Evant's product managers developed more than 100 functional tests, said Hieatt. They wrote functional tests before developers wrote any code, and ran those tests whenever they wanted throughout the cycle of development, independent of the developers' work. This ensured the applications being developed met the product managers' requirements.

Managing the tests
At Evant, like in most other XP shops, there is a main trunk of code and developers writing code integrate it into that main trunk. Every time anyone integrates any code into the main branch, they run all the tests ever written for the code, not just the tests they wrote. "In Extreme Programming, there's almost more time spent on testing than on the code; we say if you can't finish your integration of code, you can't go home until all tests are run," Hieatt said.

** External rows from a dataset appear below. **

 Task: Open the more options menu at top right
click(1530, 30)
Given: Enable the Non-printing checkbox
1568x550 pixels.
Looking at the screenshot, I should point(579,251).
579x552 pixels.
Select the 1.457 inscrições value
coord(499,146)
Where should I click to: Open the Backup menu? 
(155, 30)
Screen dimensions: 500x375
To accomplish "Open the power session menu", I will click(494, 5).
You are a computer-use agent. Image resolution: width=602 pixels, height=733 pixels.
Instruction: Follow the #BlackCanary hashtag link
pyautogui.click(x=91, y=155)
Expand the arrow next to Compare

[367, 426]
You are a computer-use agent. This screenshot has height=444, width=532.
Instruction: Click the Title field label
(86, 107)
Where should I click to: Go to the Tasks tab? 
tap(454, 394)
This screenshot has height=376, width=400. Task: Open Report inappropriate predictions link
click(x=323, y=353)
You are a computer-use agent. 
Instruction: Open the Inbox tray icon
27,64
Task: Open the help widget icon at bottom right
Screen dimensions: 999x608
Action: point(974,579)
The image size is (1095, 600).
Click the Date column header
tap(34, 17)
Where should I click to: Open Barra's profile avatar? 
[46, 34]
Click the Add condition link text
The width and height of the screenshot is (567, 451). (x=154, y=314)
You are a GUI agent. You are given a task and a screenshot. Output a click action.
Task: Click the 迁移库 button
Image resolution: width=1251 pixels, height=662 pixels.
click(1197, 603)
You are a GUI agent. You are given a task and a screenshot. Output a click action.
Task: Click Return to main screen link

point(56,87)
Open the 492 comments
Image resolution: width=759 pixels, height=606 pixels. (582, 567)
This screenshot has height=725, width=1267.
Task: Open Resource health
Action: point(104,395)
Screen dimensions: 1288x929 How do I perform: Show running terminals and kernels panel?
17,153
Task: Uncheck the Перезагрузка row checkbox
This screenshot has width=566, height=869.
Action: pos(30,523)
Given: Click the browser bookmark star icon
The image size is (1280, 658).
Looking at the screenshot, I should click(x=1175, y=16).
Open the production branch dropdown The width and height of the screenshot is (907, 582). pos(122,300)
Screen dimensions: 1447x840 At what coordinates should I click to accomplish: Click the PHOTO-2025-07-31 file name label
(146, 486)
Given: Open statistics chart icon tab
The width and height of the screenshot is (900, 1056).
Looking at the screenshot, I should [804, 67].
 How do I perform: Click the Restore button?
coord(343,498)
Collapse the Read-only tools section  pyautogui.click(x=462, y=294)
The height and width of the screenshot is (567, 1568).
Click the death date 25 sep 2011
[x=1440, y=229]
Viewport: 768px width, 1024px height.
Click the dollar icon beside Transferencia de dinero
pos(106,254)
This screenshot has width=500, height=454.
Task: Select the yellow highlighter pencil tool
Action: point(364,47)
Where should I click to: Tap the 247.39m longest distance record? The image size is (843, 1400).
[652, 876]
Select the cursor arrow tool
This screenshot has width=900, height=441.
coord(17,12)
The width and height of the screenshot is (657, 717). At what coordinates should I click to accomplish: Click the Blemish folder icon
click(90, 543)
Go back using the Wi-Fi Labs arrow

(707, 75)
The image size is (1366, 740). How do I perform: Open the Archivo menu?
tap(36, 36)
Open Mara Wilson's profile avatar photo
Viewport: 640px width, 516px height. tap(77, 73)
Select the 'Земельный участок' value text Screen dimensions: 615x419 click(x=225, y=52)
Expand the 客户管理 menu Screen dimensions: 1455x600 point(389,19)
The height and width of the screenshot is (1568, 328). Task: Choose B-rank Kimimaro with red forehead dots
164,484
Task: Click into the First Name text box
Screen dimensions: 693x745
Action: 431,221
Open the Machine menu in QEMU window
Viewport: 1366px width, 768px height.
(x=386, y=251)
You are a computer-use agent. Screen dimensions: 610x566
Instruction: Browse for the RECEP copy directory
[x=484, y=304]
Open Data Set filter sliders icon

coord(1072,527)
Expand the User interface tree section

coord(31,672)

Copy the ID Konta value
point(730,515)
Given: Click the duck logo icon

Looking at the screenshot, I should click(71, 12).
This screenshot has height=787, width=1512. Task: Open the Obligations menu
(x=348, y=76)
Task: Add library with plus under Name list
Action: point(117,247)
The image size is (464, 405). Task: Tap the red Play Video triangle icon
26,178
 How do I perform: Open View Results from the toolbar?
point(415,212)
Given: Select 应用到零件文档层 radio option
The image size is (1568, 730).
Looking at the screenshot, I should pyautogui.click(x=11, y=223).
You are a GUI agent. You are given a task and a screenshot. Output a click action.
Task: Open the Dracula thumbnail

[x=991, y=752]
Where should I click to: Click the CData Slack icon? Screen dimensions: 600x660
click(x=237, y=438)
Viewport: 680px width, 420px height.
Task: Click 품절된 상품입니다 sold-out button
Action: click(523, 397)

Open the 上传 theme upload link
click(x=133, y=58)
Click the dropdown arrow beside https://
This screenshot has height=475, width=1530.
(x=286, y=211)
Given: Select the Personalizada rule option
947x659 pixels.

The trick is to ensure that the tests run within a reasonable timeframe. "You don't want the tests to run so slowly that people don't want to run them," said Hieatt. Evant has 1,750 tests and they "take about 15 minutes" to run, he added. The time taken fluctuates "dramatically"—at one time, Evant had 50 tests that took 20 minutes. Kent Beck, who was coaching Evant, said a rule of thumb is that whenever tests take more than 10 minutes, developers should look at the tests, profile them, "maybe think about running them on multiple machines at once or buy a faster machine to run them," noted Hieatt.

While throwing more hardware at the problem and taking a distributed testing approach work, Evant found that the main issue when tests ran slowly was the testing code. "Often you find you are running tests in a silly way, and you just have to streamline it," Hieatt said. Every test in X/Unit has routines for setting it up and tearing it down, and "sometimes you find you can do the setup or teardown more efficiently or find a redundancy you can eliminate, or find you don't have to generate the user interface for every test," Hieatt said. "More often than not, it's the code that's doing something silly." That makes it crucial to monitor the performance of tests and encourage all developers to keep running tests, Hieatt added.

The bottom line: Testing early and often helps produce quality software quickly.